_Aim of the task_.
Copy each line of the records that holds the string "icon".

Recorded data
|---|
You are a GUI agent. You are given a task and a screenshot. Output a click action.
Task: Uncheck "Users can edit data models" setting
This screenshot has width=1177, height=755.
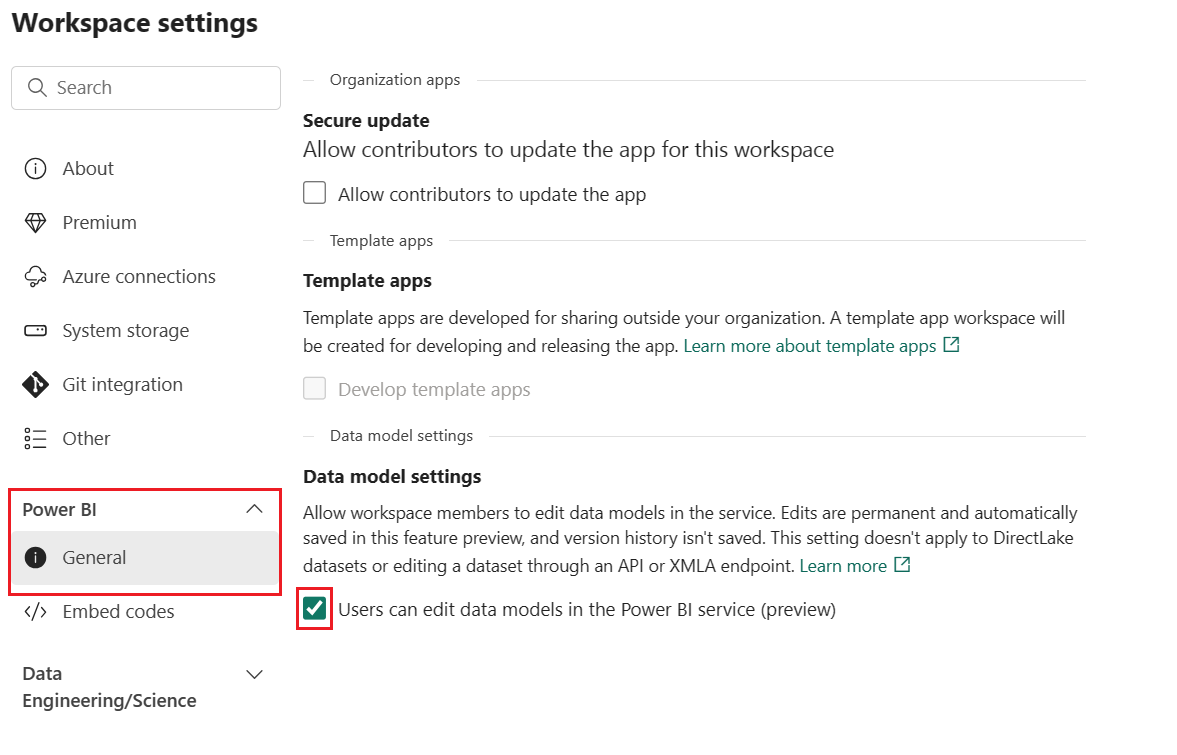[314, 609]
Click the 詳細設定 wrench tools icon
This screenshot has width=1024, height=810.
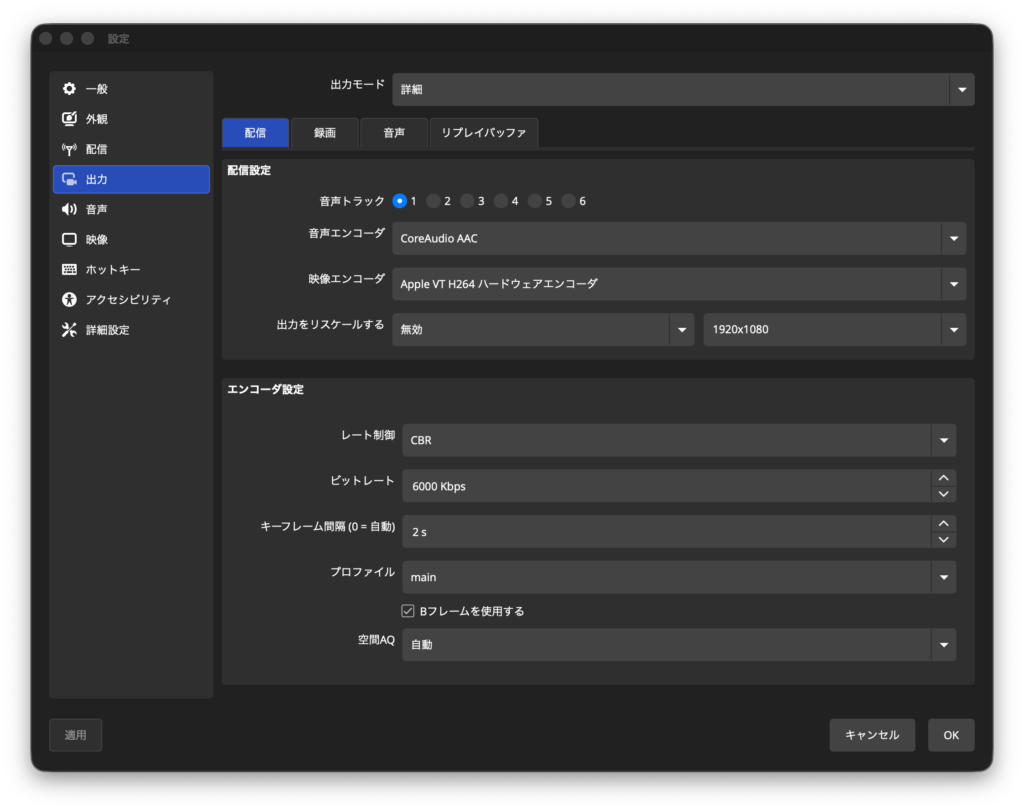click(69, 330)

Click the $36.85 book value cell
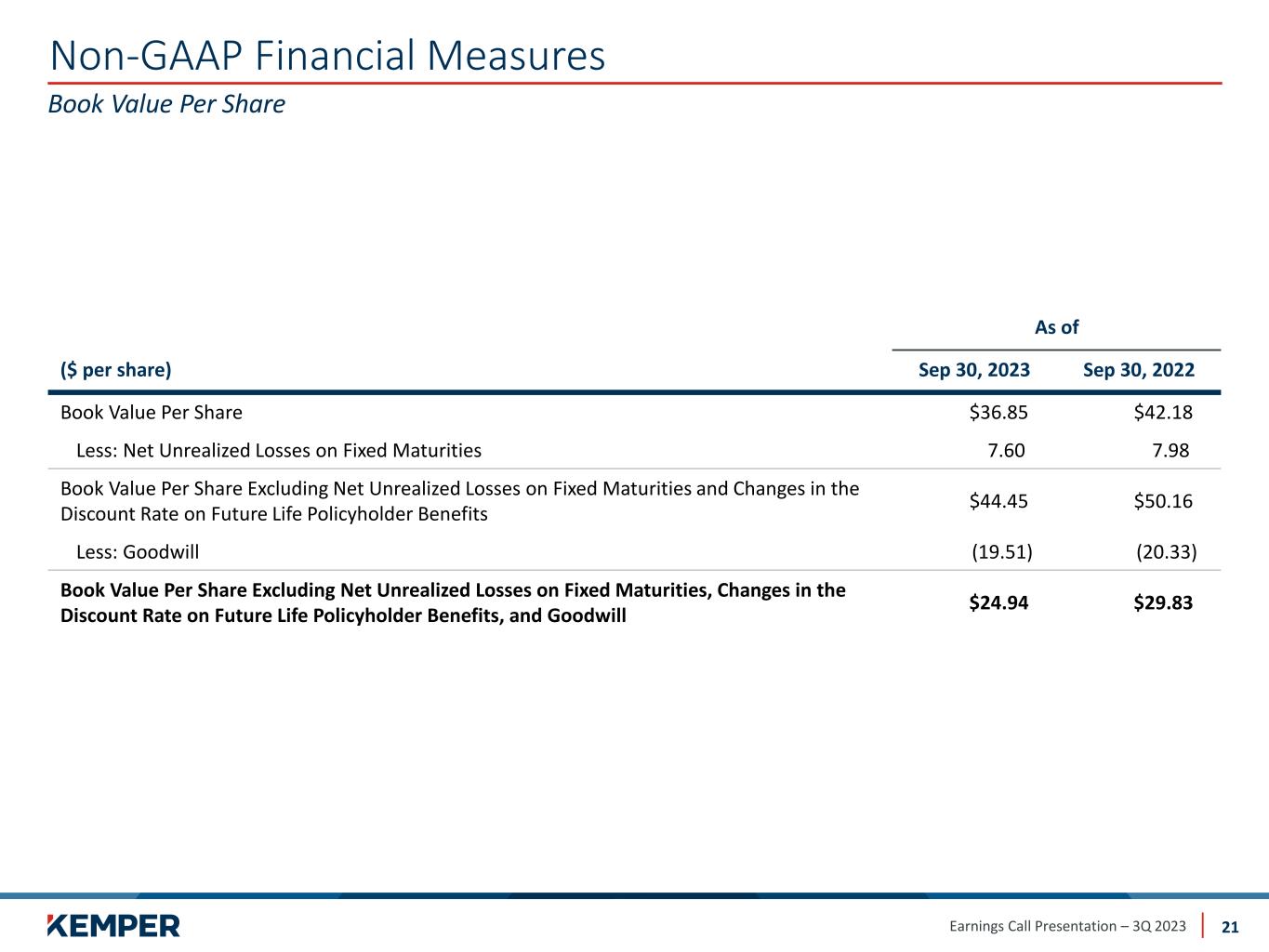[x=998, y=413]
|---|
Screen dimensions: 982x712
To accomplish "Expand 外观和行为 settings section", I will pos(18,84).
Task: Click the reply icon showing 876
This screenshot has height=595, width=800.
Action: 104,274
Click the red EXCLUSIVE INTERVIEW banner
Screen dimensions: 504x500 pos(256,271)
|---|
_Exercise solution_.
Click the 詳細設定 wrench tools icon
Task: Click the reply icon showing 876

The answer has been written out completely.